▶ Problem set
(A) Retype the passage of the extensible hash table assignment that opens with the words containing "of your final" and closes with "value (an integer).".
(B) In the extensible hash table assignment, what must the ExtensibleHashTable class's directory structure be an array of?

▶ Text provided
首页 > > 详细

in-memory extensible hash table

 You are to implement an in-memory extensible hash table; this assignment is worth 7% 

of your final grade.
Requirements
You are to implement an in-memory extensible hash table class in C++. The hash table 
is to store integers. This class is obviously (I hope) not incredibly useful but is intended 
for you to learn and demonstrate your knowledge of the index structure discussed in 
class.
In practice, if the structure was used as an index the table would store key-address 
pairs where the address would be the disk page that the record with the matching key 
was contained. Since we are not going to connect our hash table to data we will just 
store the key value (an integer).
The hash table should be implemented as described in class. This means that the hash 
table class must have a directory that doubles in size at the appropriate times and 
buckets of a fixed size. Global depth and local depth must be recorded. Read the next 
two sections carefully for further details. Your hash table should allow duplicate values 
to be inserted.
Class Structure
You should implement two classes, an ExtensibleHashTable class and a Bucket class. 
Each class should be separated into .h and a .cpp files. The ExtensibleHashTable class 
must contain a directory structure that is an array of pointers to Buckets (not an array 
of Buckets). The Bucket class must contain an array of integers.
Both classes will require other attributes some of which are referenced in the 
descriptions of the methods and the implementation (the next section).

▶ Collected data
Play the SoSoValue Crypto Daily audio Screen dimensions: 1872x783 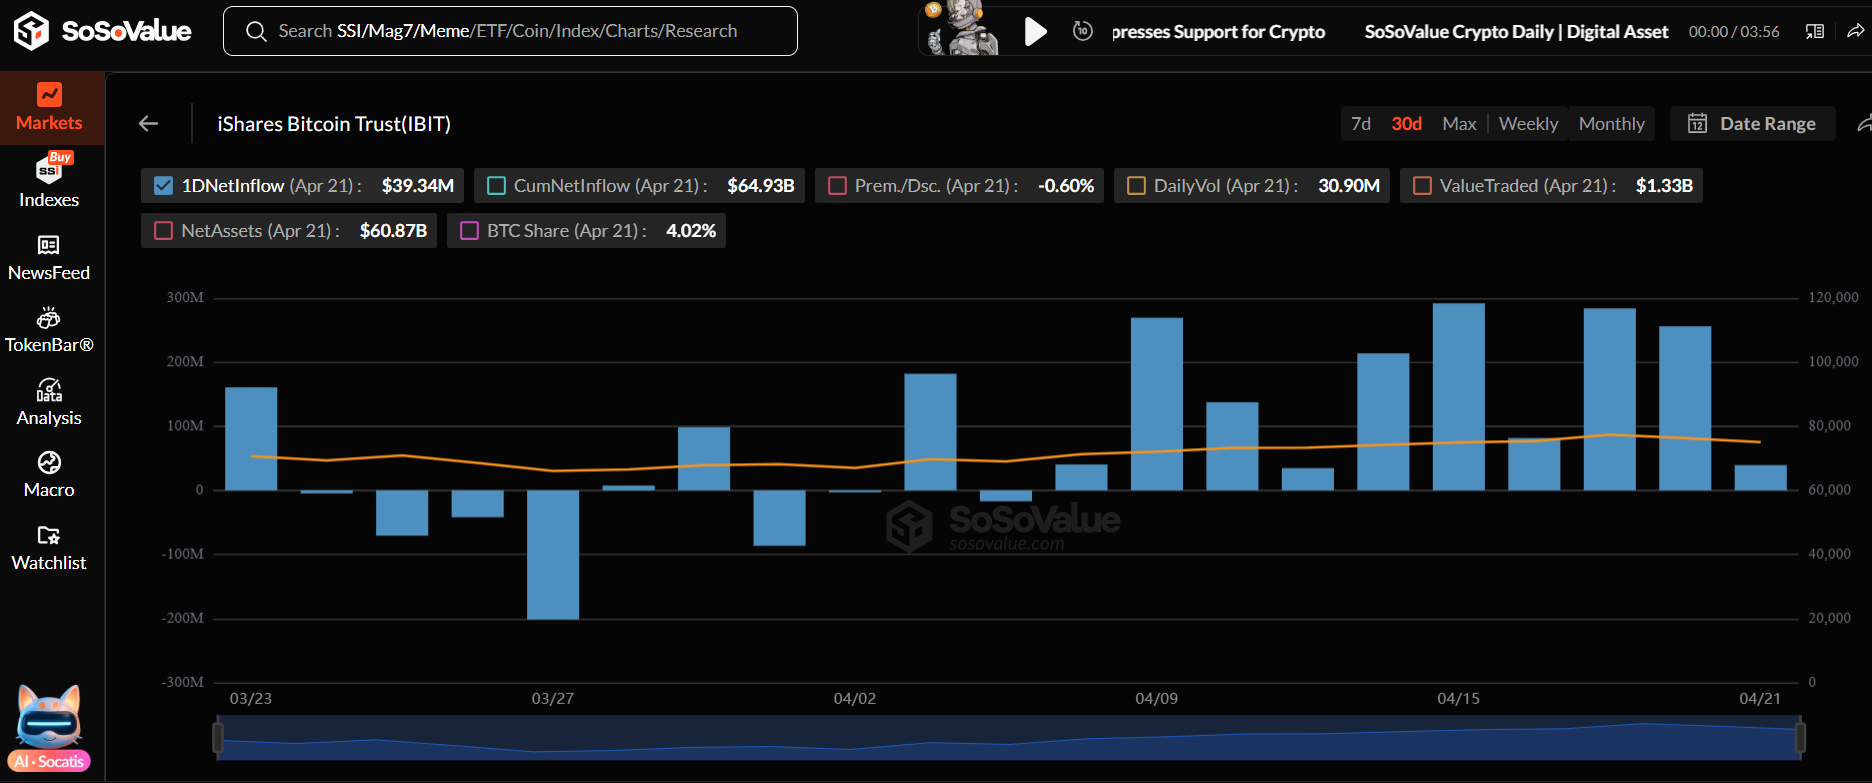pyautogui.click(x=1035, y=32)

▶ Solutions by task
(A)
of your final grade.
Requirements
You are to implement an in-memory extensible hash table class in C++. The hash table 
is to store integers. This class is obviously (I hope) not incredibly useful but is intended 
for you to learn and demonstrate your knowledge of the index structure discussed in 
class.
In practice, if the structure was used as an index the table would store key-address 
pairs where the address would be the disk page that the record with the matching key 
was contained. Since we are not going to connect our hash table to data we will just 
store the key value (an integer).

(B) An array of pointers to Buckets, not an array of Buckets.